Nuovo appuntamento con l’evento del giorno per i lettori di YLU.

Ogni giorno un nuovo appuntamento con i nostri lettori. Si chiama Evento del giorno e servirà a ricordare qualcosa accaduto nel giorno in cui ci troviamo negli anni passati. Buona lettura 🙂

Evento del giorno: nel 1987 accadde…Larry Wall rilascia Perl 1.000

Perl è un linguaggio di programmazione ad alto livello, dinamico, procedurale e interpretato, creato nel 1987 da Larry Wall. Perl ha un singolare insieme di funzionalità ereditate da C, scripting shell Unix (sh), Awk, sed e in diversa misura da molti altri linguaggi di programmazione, compresi alcuni linguaggi funzionali.

Benché sia molto noto come linguaggio per lo sviluppo di CGI, Perl è stato creato inizialmente come ausilio ai sistemisti, come linguaggio di manipolazione di testo e file.

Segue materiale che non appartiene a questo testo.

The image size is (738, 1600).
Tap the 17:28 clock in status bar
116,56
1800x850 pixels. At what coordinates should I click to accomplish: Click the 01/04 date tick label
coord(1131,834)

Infatti è anche detto Practical Extraction and Report Language, ma questo è un acronimo assegnato dopo la creazione del nome o, in inglese, un “backronym”. Pertanto secondo la documentazione stessa di Perl, non vi si dovrebbe mai riferire come “PERL”, ma come “Perl” o “perl” a seconda che si intenda il linguaggio in quanto tale o una specifica implementazione rispettivamente. È anzi questa un’informazione utilizzata negli ambienti perlistici per distinguere “chi è del giro” da chi non lo è.

Si è evoluto nel tempo, anche grazie ad un potente sistema di moduli, in un linguaggio a carattere più generale, comprendente l’elaborazione di immagini, l’interrogazione di banche dati, i processi di comunicazione via rete, ed utilizzabile in tutti quegli ambiti in cui non siano strettamente necessarie le performance di un linguaggio compilato più a basso livello, offrendo al contempo tempi di sviluppo molto più rapidi. È quindi anche utilizzato per la prototipizzazione di programmi da implementarsi in altri linguaggi.

Il linguaggio è stato pensato per essere pratico (facile da usare, efficiente, completo) oltre che bello e “magico” (è questo un concetto tipicamente perlistico); esso non è mai stato pensato per essere compatto, elegante o minimale, infatti il suo motto più distintivo è riassunto nell’acronimo TMTOWTDI (There is More Than One Way To Do It), che in inglese molto indicativamente significa “c’è più di un modo per farlo”. Tuttavia uno dei suoi maggior pregi è che grazie a tale ricchezza consente di risolvere con grande semplicità ed eleganza problemi che con altri linguaggi richiederebbero notevoli sforzi. Infatti Larry Wall ama ripetere che uno dei suoi obiettivi è “rendere le cose facili, facili, e quelle difficili, possibili”.

Perl supporta sia il paradigma procedurale che quello ad oggetti, ha potenti funzioni per l’elaborazione dei testi ed è dotato di una delle maggiori collezioni di moduli prodotte dalla sua vasta comunità di utenti.